田口には、電源を切った覚えなどなかった。そこで記憶を辿れば、思いあたる節は一つだけある。昨日、帰宅してから、充電するのをすっかり忘れていたのだ。

 田口は、ディスプレイを横から覗きこんでいた老紳士を申し訳なさそうに見やった。

「すいません」

 肩を落とし、声の張りを失くした田口に、老紳士は「一生懸命になっていただけただけで嬉しいですよ」と言葉を返した。そのやりとりを無言で見守っていた店主は、「まったく……」と呆れたように溜息をつく。

「やはり、少年は不甲斐ない」

 ぼそり、と呟かれた言葉についカッとなって、田口は店長にくって掛かった。

「なら、あんたはわかるっていうのか」

「もちろん」

 店主が胸を張って肯定を示したと同時に、田口は隣で老紳士の気配が揺れたのを感じた。

「では、運命の石は本当に存在するのですね」

 声音からも、彼の気持ちが期待に踊っているのがわかる。

 店主は、「ええ」と今度は力強く頷く。

 老紳士は明らかな肯定を得て、気が抜けたように言葉を失った。きっと安心したのだろう。その様子を見て、店主は優しく微笑んだ。

「いつもお店に出しているものなので、今からお持ちしましょうか?」

「お願いしてもよろしいですか」

「はい。少しお待ちくださいね」

 店主は言葉を残し、キッチンへ姿を消した。そして数分して戻って来た彼女の手には、二十センチくらいの小さなバスケットがあった。

「お待たせしました」

 店主は言葉と共に、バスケットをカウンターに置いた。田口は老紳士と揃ってバスケットを覗き込む。バターの香りが鼻をくすぐり、田口はじわりと滲み出た唾を飲み込んだ。バスケットの中には、こんがり丸く焼かれたスコーンが入っていた。

「これが、運命の石」

 田口と老紳士の驚きの声がちょうど重なる。老紳士と互いに顔を見合わせれば、店主は笑って言葉を補足した。

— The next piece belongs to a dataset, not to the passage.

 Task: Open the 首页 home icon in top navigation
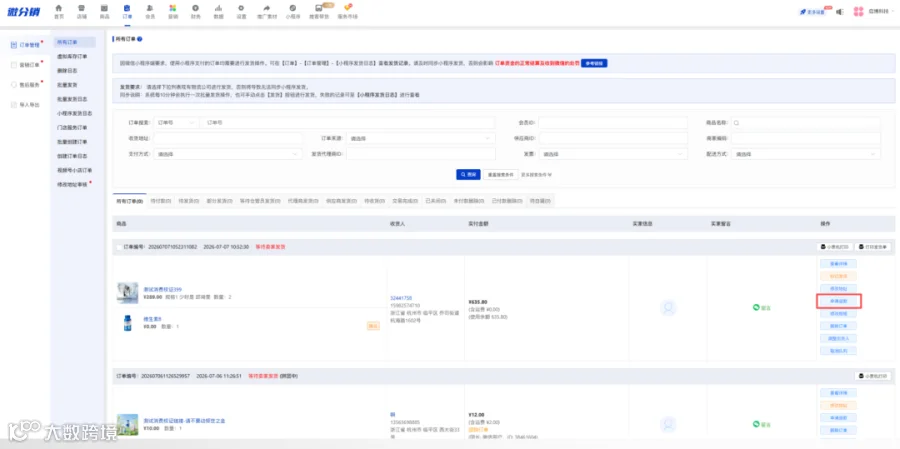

「正確には、これの由来になったスコットランドのスコーン城にある台座が、The Stone of Destiny、つまり運命の石なんだけどね。この石にちなんで、スコーンは石の形に焼きあげられることが多いんだ。そして伝説では、モーゼの先祖であるヤコブがこの石を枕にして眠ったところ、神様が現れたそうだよ」

「でも、なぜ川村さんの奥さんがスコーンの由来を知っていたんだ」

「それはおそらく、私が。奥様は私のスコーンがお好きだったから、一度スコーンの由来をお話したことがあったんだよ」

「でもそれにしたって、スコーンだって言えばいいだけのことだろ?」

 それを口にして田口は、老紳士がスコーンを見つめ柔らかく微笑んでいることに気がついた。きっと川村の中で答えは出ているのだろう。川村さん――と田口が名を呼べば、川村は瞬きをして、田口を見た。

「妻は昔、喫茶店の店員をしていて、彼女が私にスコーンを運んできたのがそもそもの出会いなんです。だからまさしく、これが私と妻を結びつけた運命の石なんですよ」

 川村は手で優しくバスケットを包み込む。彼の中でその思い出は、とても大切なものなのだ。

「これを頂いて帰りたいのですが、おいくらになりますか」

 店主は首を振って、バスケットを持つ彼の手に自らの手を重ねた。

「お代はいただかなくて結構ですよ。奥様に思い出の味を届けてあげてください」

「しかし、それでは私の気が済みません」

「それなら、またお店にいらしてください。それが何よりのお礼です。それに、不甲斐ない少年を叱る大人は多いに越したことはない」

 店主の言葉に、バスケットを抱えて席を立った老紳士は、声をあげて笑った。

「それでは、また後日立ち寄らせていただきます」

 田口は老紳士の後ろ姿を目で追いながら思った。

 彼の妻はまだ亡くなったわけではない。記憶を失っていく妻を見守るのは辛いかもしれないが、それでも彼の中に新たな思い出は作っていける。彼は運命の石から始まる思い出を、また一つ作っていくのだろう。それはきっと彼にとって掛けがいのないものとなる。

 そしてその切欠を与えたのは紛れもなく店主だ。

 田口はカウンター内から老紳士を見送る店主の横顔に、「あんたがうらやましいよ」と思わず本音をもらした。

「何か言ったかい?」

 店主はその呟きが聞こえなかったのか、田口を見て瞬きをする。

「いんや、独り言」

 田口は店主の耳にその言葉が届いていなかったことにほっとして、首を横に振ったのだった。